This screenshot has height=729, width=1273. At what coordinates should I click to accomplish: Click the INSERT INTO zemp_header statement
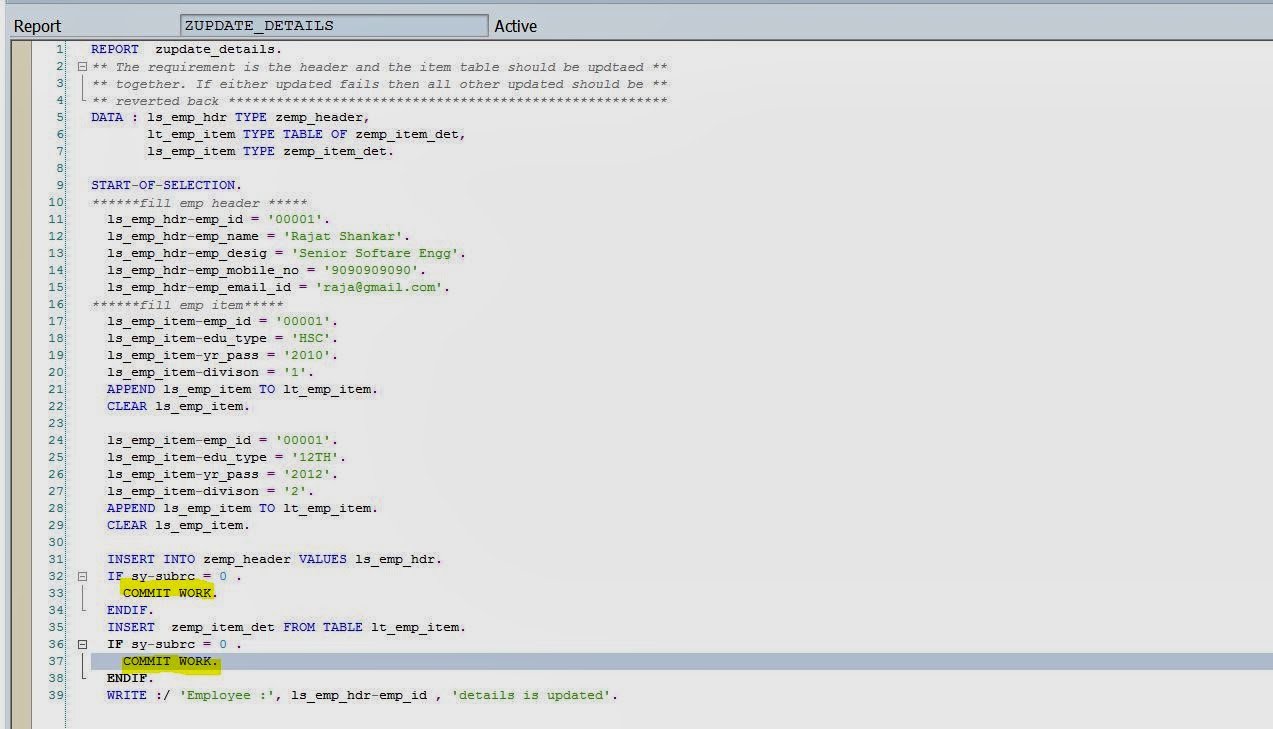pyautogui.click(x=274, y=559)
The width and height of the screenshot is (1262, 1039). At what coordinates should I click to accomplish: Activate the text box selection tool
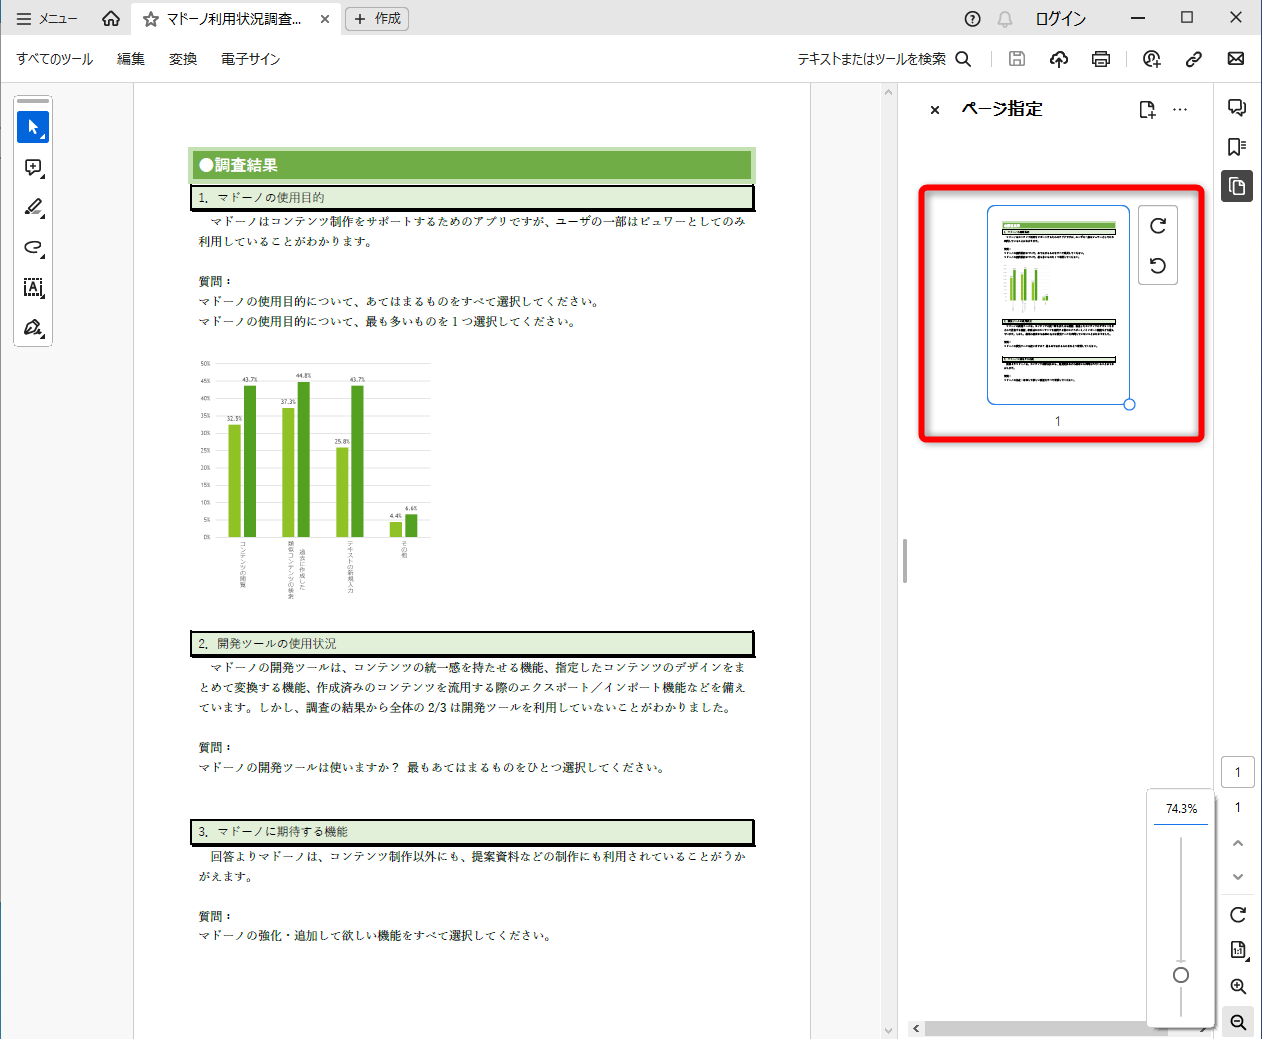click(x=33, y=288)
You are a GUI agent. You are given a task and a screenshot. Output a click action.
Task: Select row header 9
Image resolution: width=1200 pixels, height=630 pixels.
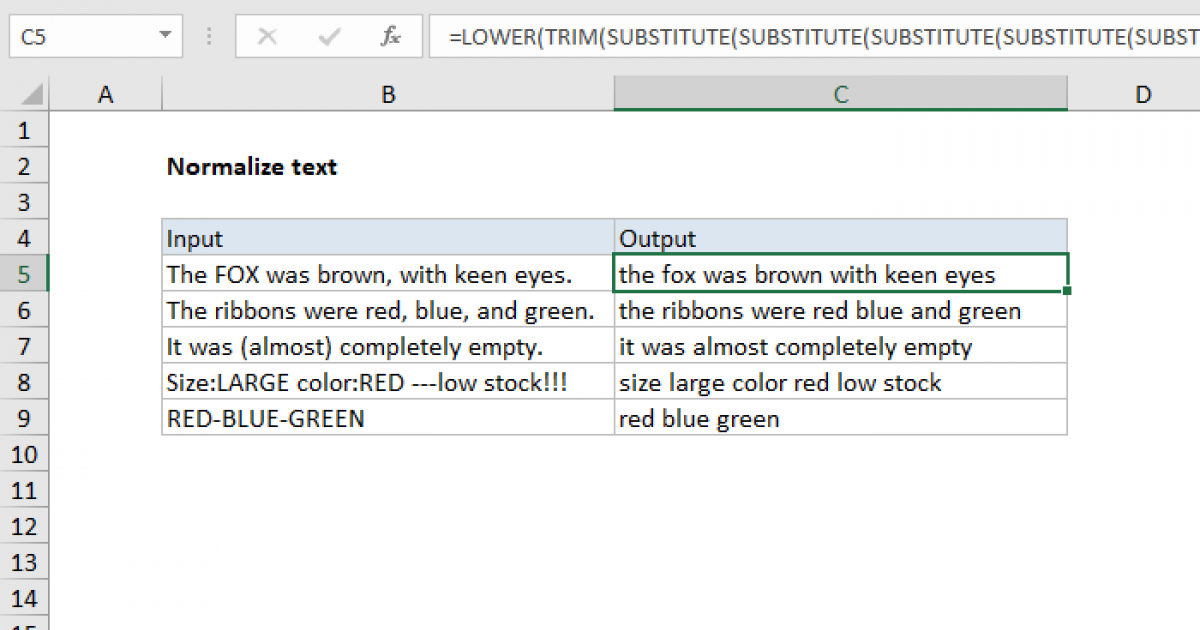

_Task to carry out_
Starting from the line that contains "You are a GUI", transcribe exactly each line down to the final line of the material above, excluding every picture and adding nothing else.

_Answer to the exercise_
You are a GUI agent. You are given a task and a screenshot. Output a click action.
Task: Select row header 9
Image resolution: width=1200 pixels, height=630 pixels.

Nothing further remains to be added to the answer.